**Exercise brief**
If a line in the records below contains the word "Given", copy it.

Screenshot grounding data

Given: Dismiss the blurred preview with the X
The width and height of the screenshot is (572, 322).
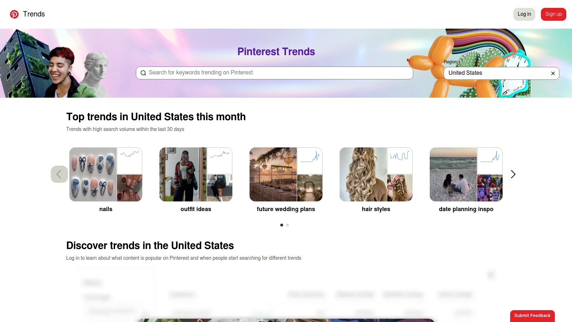Looking at the screenshot, I should click(x=492, y=274).
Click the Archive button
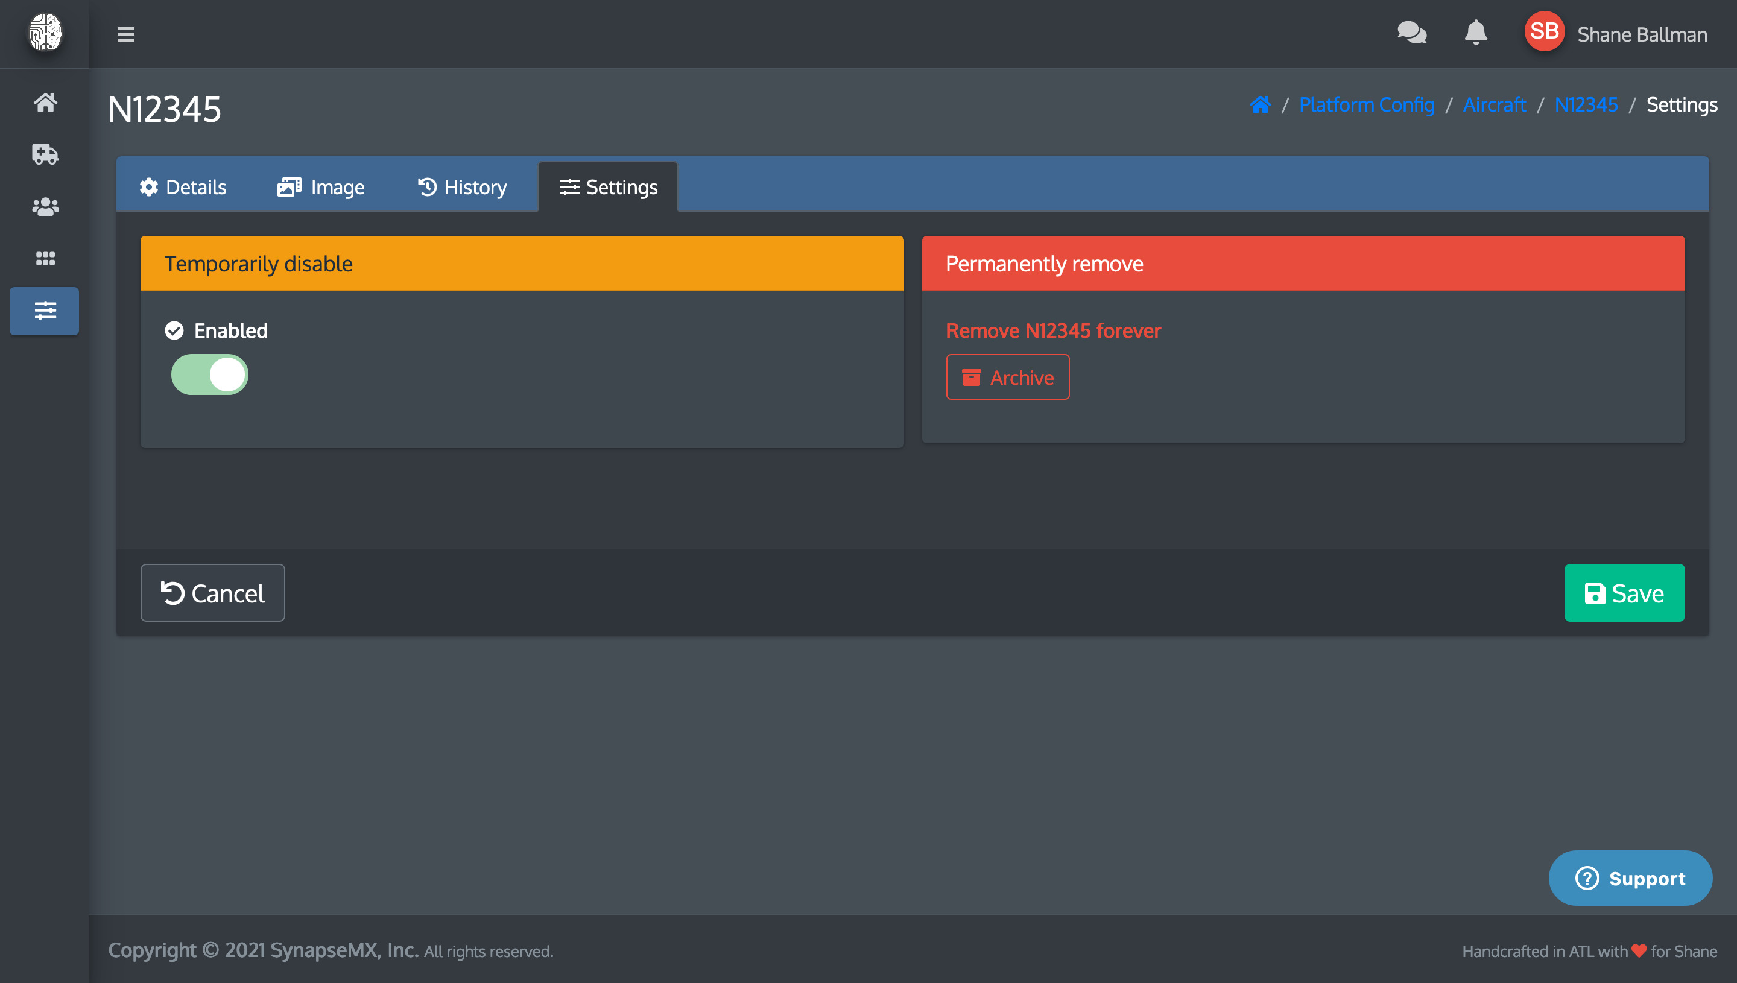 tap(1007, 377)
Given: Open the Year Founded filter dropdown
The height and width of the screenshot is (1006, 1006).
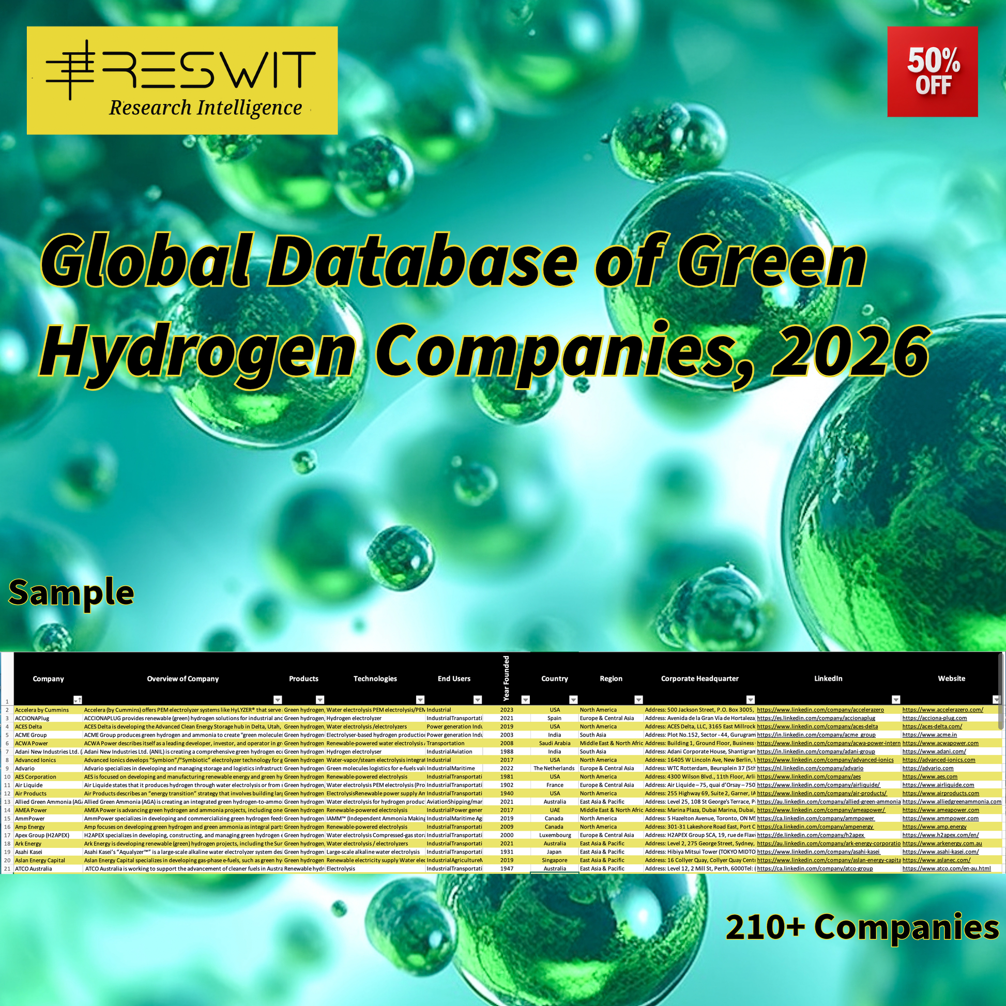Looking at the screenshot, I should pos(525,700).
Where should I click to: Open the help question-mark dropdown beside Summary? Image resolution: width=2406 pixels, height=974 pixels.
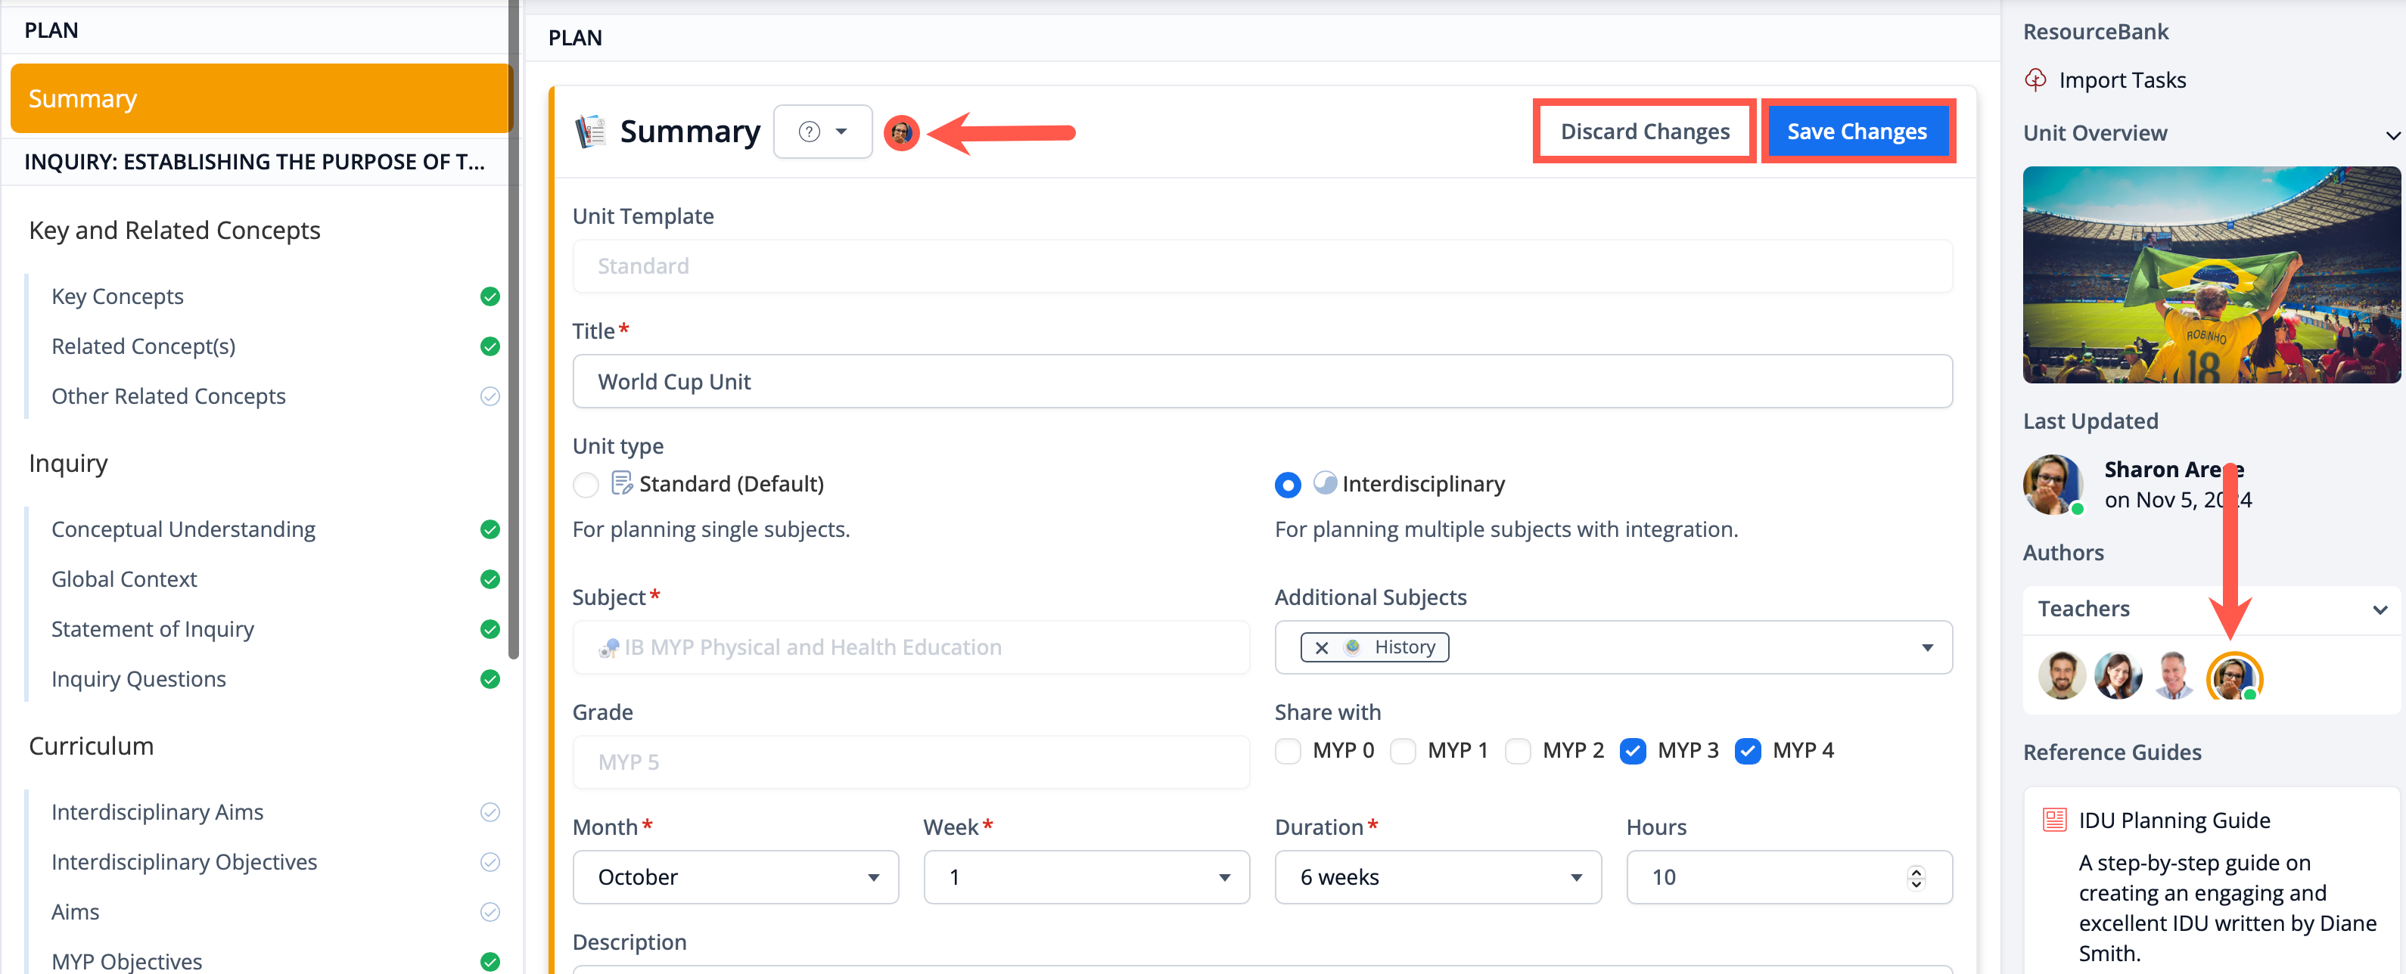[x=822, y=132]
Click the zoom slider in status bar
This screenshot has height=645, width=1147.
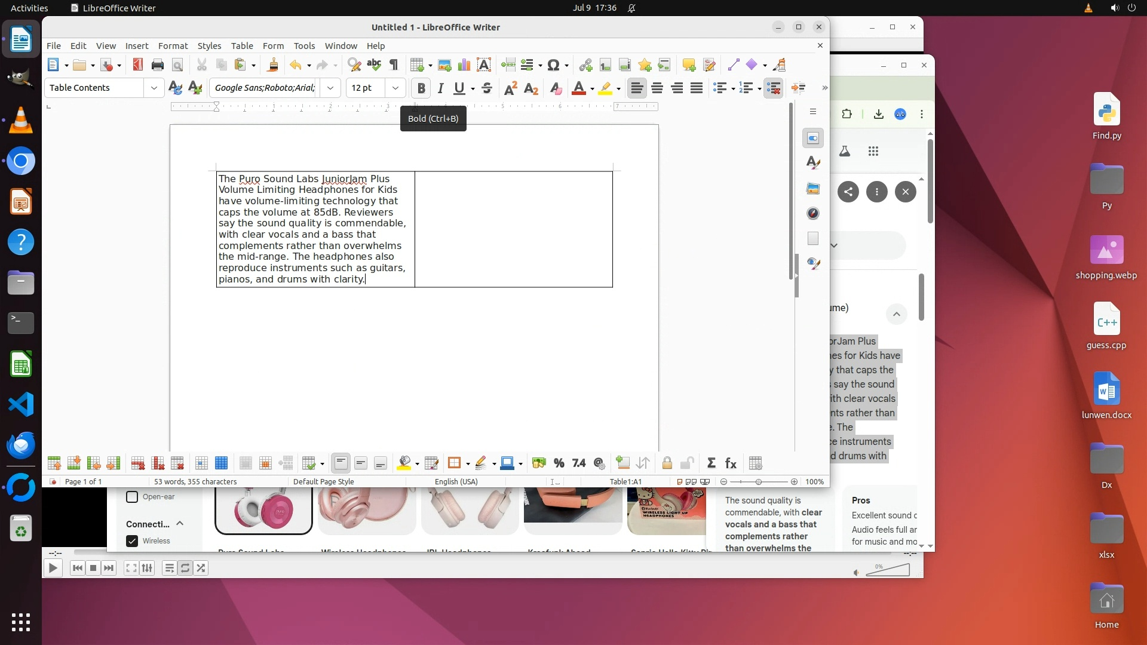click(759, 482)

**Answer section**
Given: Dismiss the blurred preview with the X
Given: Open the Year Founded filter dropdown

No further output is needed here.